**CHALLENGES**
1) Copy the passage of the executive summary on Soros's philanthropy from "The Open Society network of" to "speculation and concerns.", word for word.
2) In the executive summary on Soros's philanthropy, how much had Soros donated to his foundations as of 2017?

**DOCUMENT SEGMENT**
Special Report

Mapping Soros’s ‘Philanthropy’ at Home and Abroad


Read the full report here.

Executive Summary

Billionaire financier and philanthropist George Soros, “the man who broke the Bank of England,” has a philosophy about how society should work, adapted from philosopher Karl Popper’s theory of the “open society.” Accordingly, he founded dozens of foundations to push the world in that direction, led by his flagship nonprofit Open Society Foundations. He is open about his objectives. As of 2017, Soros had donated more than $32 billion to his foundations to realize his “open society” vision and his foundations give away almost $1 billion dollars annually to make “open society” a global reality.

The Open Society network of foundations and nonprofits has a physical presence in dozens of countries around the world, supporting largely left-wing causes. The network has incurred the displeasure of several governments, including those of the Russian Federation—which could arguably be more of a credit than a black mark—and Hungary, Soros’s birth country.

Billions of dollars flowing through such a tangled web of organizations have inevitably generated widespread speculation, more than a few conspiracy theories, and sometimes outright fear. The Open Society network’s ironic lack of transparency only feeds the speculation and concerns.

Untangling this “riddle, wrapped in a mystery, inside an enigma” would be the work of a lifetime, if not many lifetimes. Money and influence flows through the network to its allies in countries around the world, but the exact amounts, destinations, and purposes are largely hidden.

Researchers at Capital Research Center have pulled on several threads of this mystery, including massive funding of district attorney candidates in local U.S. elections, meddling in European parliamentary elections, and supporting of caravans of migrants attempting to cross the U.S. southern border.

**EXTRACTED ENTRIES**
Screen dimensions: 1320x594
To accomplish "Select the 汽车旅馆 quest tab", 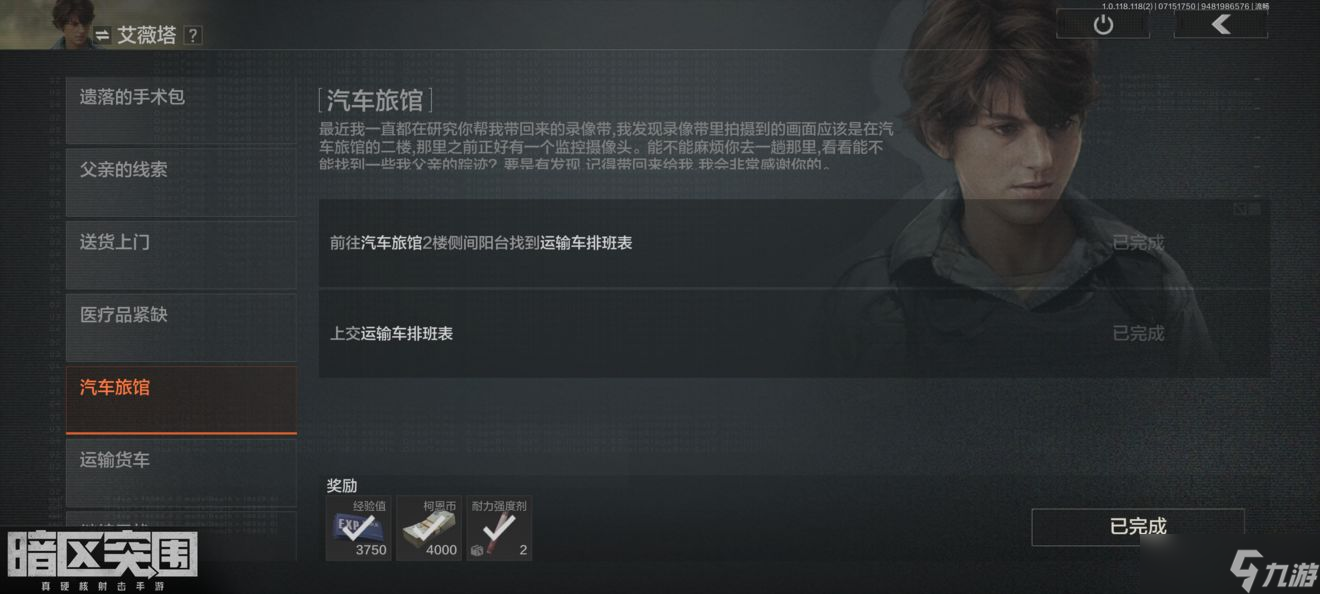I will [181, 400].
...
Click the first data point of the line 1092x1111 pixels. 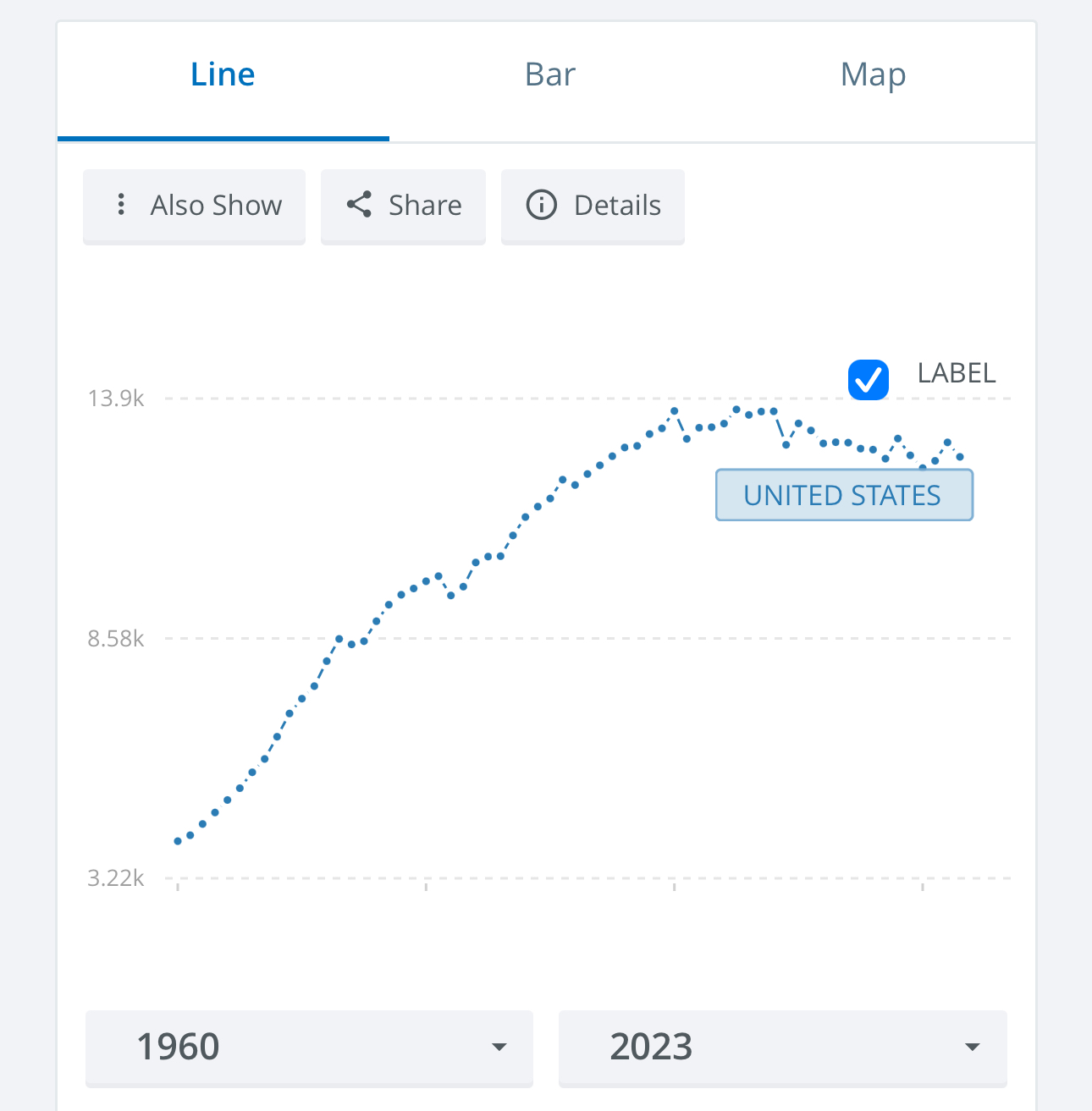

**TASK SOLUTIONS**
1)
The Open Society network of foundations and nonprofits has a physical presence in dozens of countries around the world, supporting largely left-wing causes. The network has incurred the displeasure of several governments, including those of the Russian Federation—which could arguably be more of a credit than a black mark—and Hungary, Soros’s birth country.

Billions of dollars flowing through such a tangled web of organizations have inevitably generated widespread speculation, more than a few conspiracy theories, and sometimes outright fear. The Open Society network’s ironic lack of transparency only feeds the speculation and concerns.

2) More than $32 billion.